Earlier this year, Microsoft launched Office 365, an updated version of its venerable software package. The release was pretty well-received. But it came with one very big catch: Consumers could only install the software on one machine (unless you purchased the expensive Home Premium or University versions of Office 365, which did allow five and two transfers, respectively). 

The only exception was if your computer crashed under warranty, in which case, presumably, you would have to show that warranty to Microsoft in order get the free transfer. Unsurprisingly, this policy did not make consumers very happy, and frustrated comments quickly piled up on the Office blog. 

"The licensing changes are ridiculous and anti-customer friendly," one user wrote. "In [whose] mind does it make sense to permanently attach a license to a computer, instead of to a user?" 

Microsoft weathered the criticism for a few weeks, and then today, it announced it would revise the transfer policy for Office. 

"Based on customer feedback we have changed the Office 2013 retail license agreement to allow customers to transfer the software from one computer to another," Microsoft's Jevon Fark wrote in a blog post. "This means customers can transfer Office 2013 to a different computer if their device fails or they get a new one. Previously, customers could only transfer their Office 2013 software to a new device if their PC failed under warranty." 

Note that Microsoft is not allowing unlimited transfers. It is only saying that if your computer crashes, and is consigned to the great scrapheap in the sky, you'll be able to download Office to your new machine. Well, it's a start. 

Of course, as Ed Bott of ZDNet notes, Microsoft has actually been through something like this before. 
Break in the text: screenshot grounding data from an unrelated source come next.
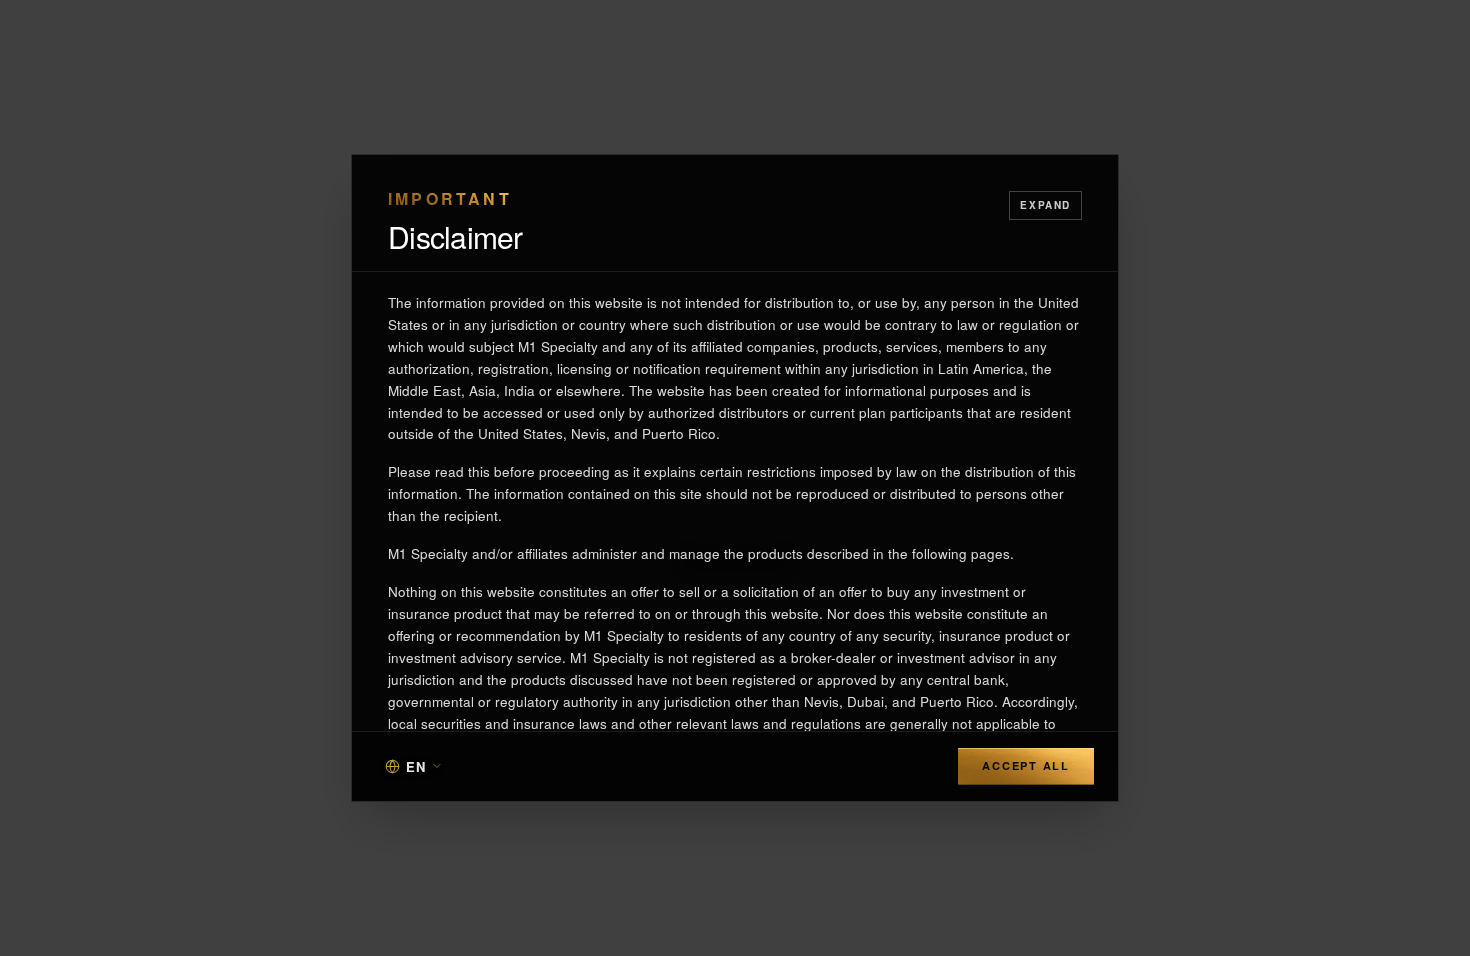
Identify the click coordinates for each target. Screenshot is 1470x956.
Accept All (1026, 765)
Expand (1045, 205)
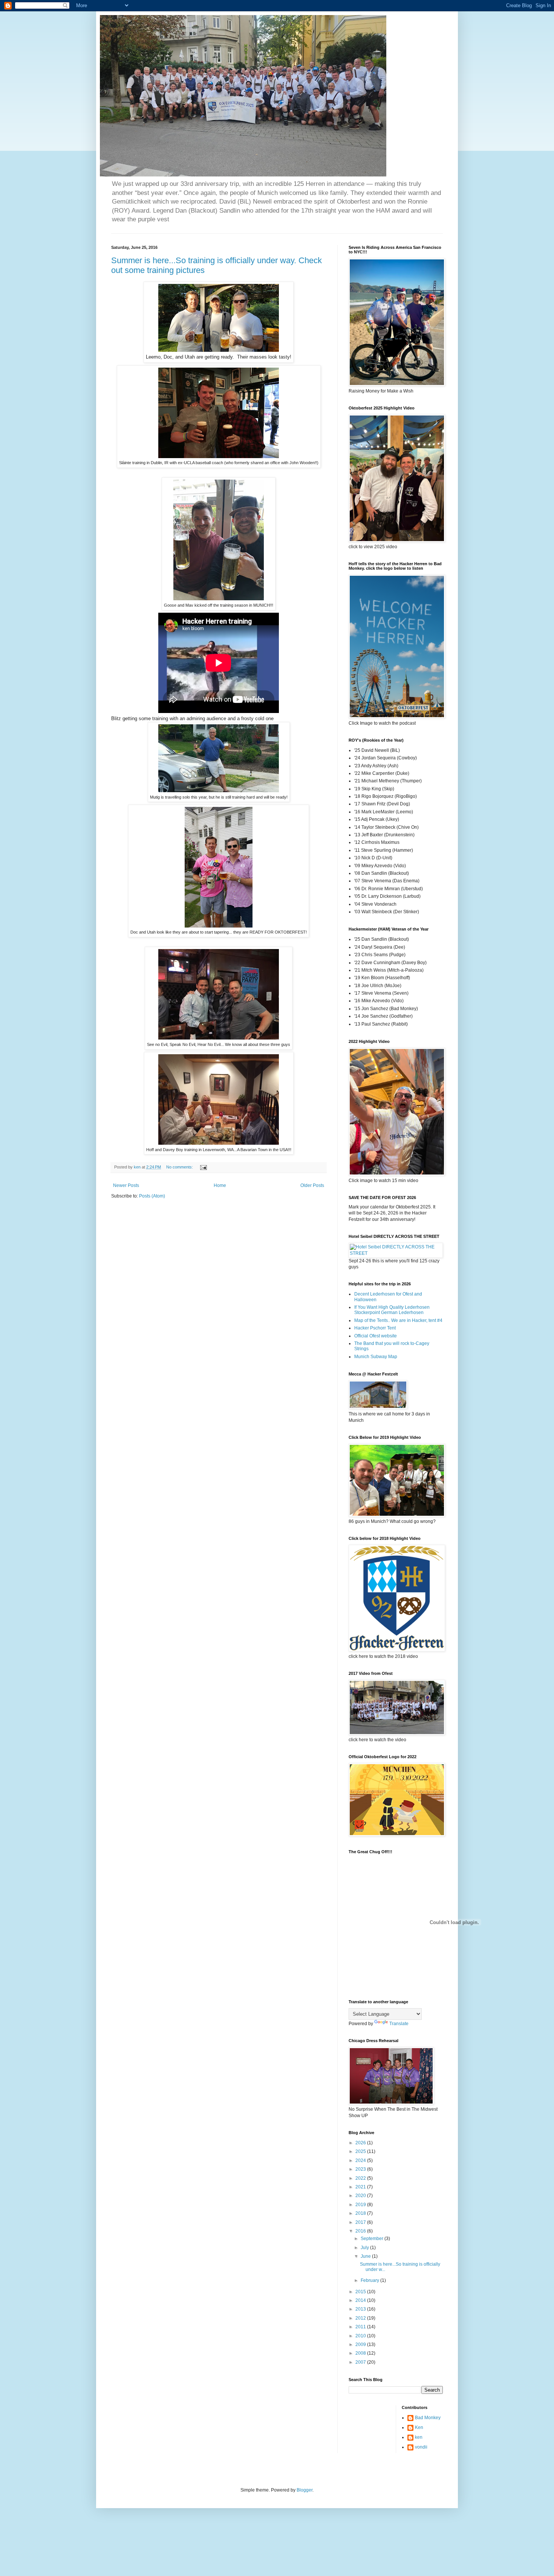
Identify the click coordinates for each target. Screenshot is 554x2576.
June (366, 2256)
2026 (361, 2142)
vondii (421, 2447)
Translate (399, 2023)
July (365, 2247)
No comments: (180, 1167)
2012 (361, 2318)
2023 (361, 2169)
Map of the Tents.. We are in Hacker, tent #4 (398, 1320)
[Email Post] (203, 1167)
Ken (419, 2427)
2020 (361, 2195)
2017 (361, 2222)
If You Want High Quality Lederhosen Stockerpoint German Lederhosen (392, 1310)
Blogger (304, 2490)
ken (418, 2437)
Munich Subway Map (375, 1356)
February (370, 2280)
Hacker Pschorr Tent (375, 1328)
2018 (361, 2213)
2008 (361, 2353)
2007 (361, 2362)
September (372, 2238)
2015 (361, 2291)
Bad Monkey (428, 2417)
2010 (361, 2335)
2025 (361, 2151)
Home (220, 1185)
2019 (361, 2204)
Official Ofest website (375, 1336)
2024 (361, 2160)
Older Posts (312, 1185)
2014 (361, 2300)
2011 (361, 2326)
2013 (361, 2309)
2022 (361, 2178)
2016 (361, 2231)
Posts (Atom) (152, 1196)
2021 (361, 2187)
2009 (361, 2344)
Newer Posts (126, 1185)
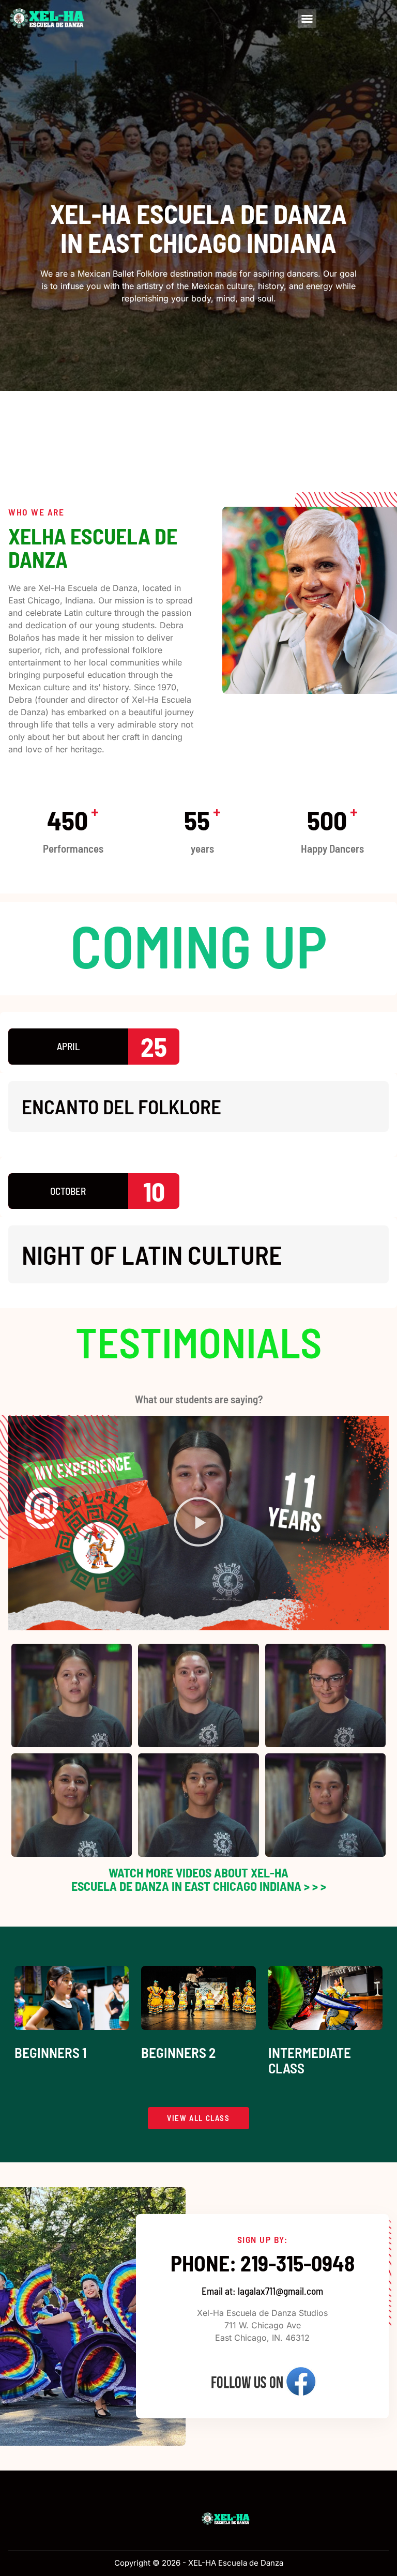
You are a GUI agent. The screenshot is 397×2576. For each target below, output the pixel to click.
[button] (307, 18)
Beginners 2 (178, 2052)
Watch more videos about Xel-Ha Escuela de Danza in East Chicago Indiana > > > (198, 1879)
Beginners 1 (50, 2052)
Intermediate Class (309, 2060)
"Microsoft tried a similar tactic with Windows Vista in October 2006," Mr. Bott writes. "The original license agreement imposed a new limit of one transfer on retail copies of Windows. At the time, I called it 'a sneaky change in Windows licensing terms.' After a similar outcry from Microsoft customers (a Microsoft executive acknowledged having received 'lots of e-mail and other feedback' on this issue), Microsoft rolled back the changes and restored the original license terms less than a month later."